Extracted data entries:
Start of Block
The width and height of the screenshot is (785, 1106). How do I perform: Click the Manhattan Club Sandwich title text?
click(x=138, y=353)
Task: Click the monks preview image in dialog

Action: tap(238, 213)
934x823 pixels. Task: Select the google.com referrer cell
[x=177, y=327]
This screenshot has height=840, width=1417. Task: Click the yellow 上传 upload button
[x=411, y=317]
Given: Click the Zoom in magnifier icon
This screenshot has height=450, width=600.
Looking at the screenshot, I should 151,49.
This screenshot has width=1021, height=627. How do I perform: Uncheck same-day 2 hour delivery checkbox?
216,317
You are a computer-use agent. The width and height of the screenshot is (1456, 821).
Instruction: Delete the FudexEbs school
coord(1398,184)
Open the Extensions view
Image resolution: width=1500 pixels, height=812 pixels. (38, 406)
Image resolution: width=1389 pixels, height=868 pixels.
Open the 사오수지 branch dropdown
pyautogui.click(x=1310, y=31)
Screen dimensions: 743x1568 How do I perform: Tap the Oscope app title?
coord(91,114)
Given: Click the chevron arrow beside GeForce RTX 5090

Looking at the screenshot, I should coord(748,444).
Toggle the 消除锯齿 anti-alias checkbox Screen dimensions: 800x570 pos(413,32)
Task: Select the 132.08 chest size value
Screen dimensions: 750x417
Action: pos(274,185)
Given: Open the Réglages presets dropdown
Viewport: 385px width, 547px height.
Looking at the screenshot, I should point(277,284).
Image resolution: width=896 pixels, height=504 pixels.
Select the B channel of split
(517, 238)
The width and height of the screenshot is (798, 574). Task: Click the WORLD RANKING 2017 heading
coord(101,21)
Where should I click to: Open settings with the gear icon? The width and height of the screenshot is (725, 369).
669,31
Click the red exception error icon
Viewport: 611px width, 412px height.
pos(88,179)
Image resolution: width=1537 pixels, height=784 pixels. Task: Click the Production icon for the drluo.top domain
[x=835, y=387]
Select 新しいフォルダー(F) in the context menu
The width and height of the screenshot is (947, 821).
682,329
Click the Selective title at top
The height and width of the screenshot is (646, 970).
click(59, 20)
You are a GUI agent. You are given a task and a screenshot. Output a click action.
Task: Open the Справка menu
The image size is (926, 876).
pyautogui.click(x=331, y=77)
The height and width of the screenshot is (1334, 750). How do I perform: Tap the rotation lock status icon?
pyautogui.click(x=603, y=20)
End of Block
[What is expected]: What lines of the data include the word "agent"? Copy each of them.

[Result of this exercise]:
You are a computer-use agent. The width and height of the screenshot is (1456, 821).
You are a GUI agent. You are given a task and a screenshot. Output a click action.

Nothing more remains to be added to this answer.